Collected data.
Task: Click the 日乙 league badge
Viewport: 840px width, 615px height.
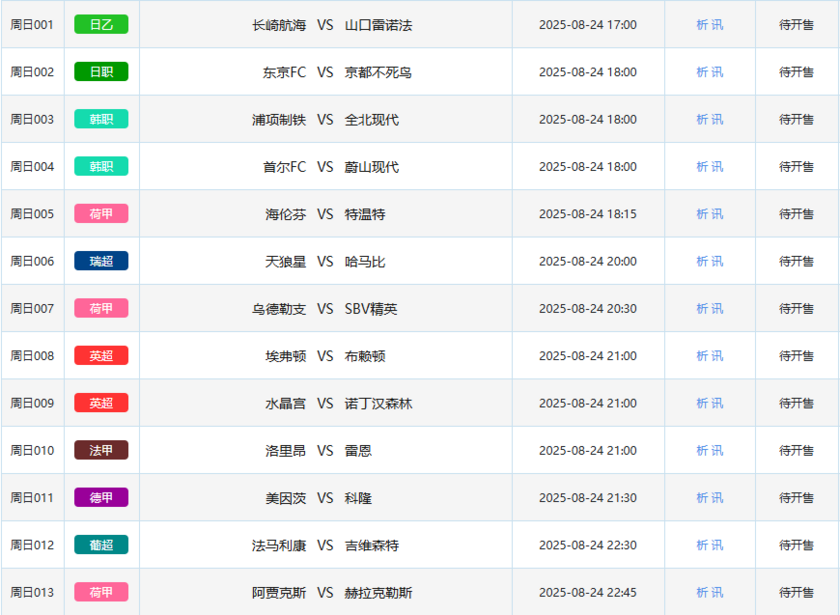Action: click(101, 25)

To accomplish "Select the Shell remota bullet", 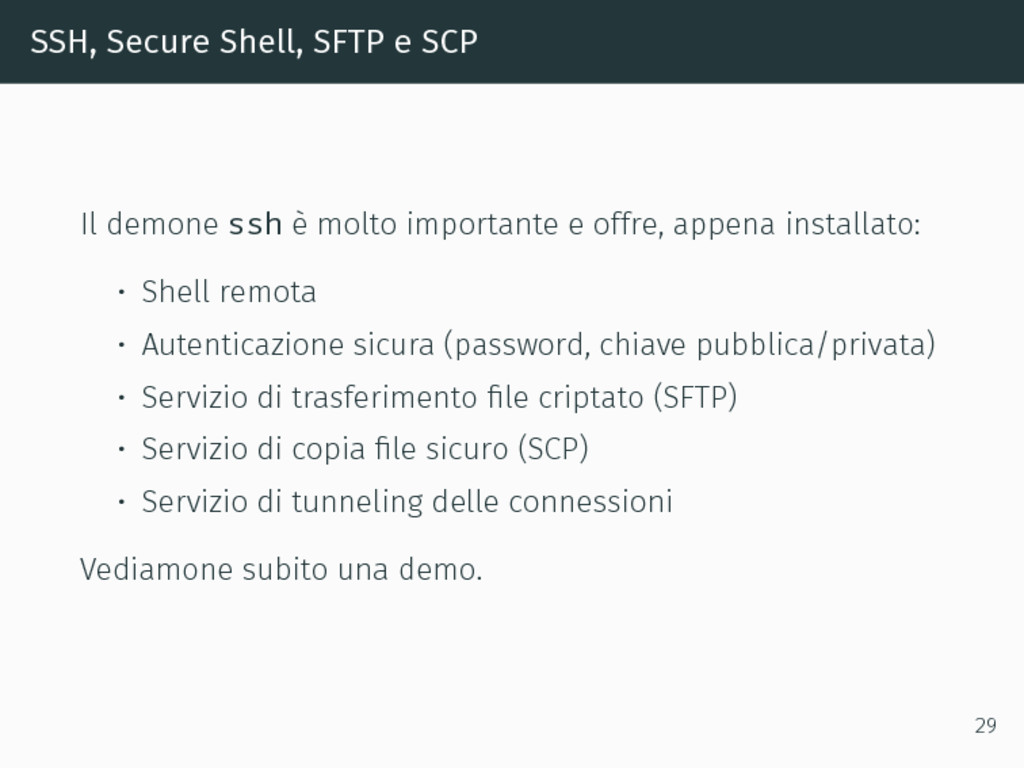I will click(229, 291).
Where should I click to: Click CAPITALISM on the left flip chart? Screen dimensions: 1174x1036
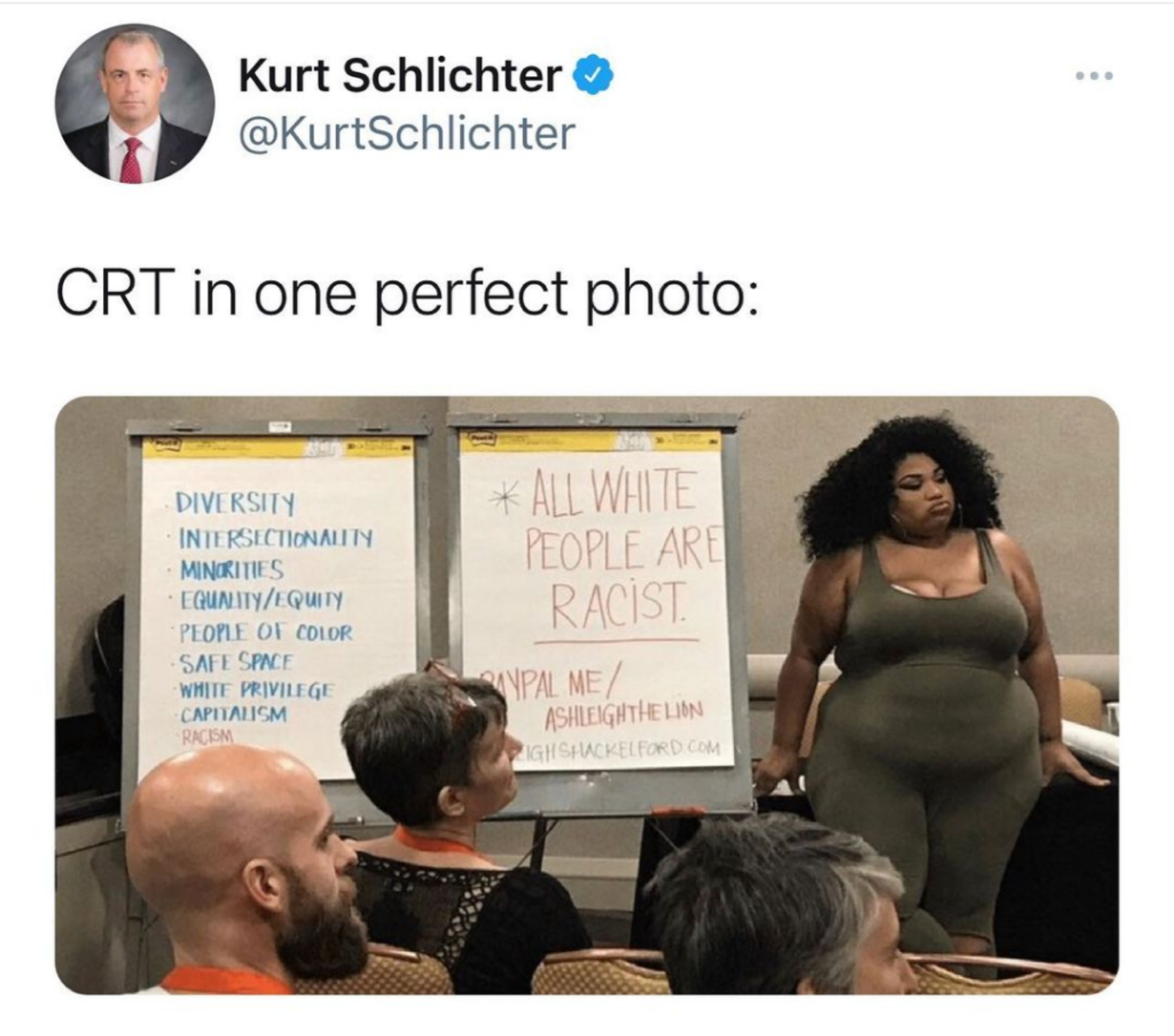coord(234,714)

PROBLEM TO WORK ON.
From the line that contains "Where should I" to the final line of the entries, reproduce every line exactly, both ends included. Leave out all pictures.

ANSWER SECTION.
Where should I click to: Click CAPITALISM on the left flip chart? Screen dimensions: 1174x1036
coord(234,714)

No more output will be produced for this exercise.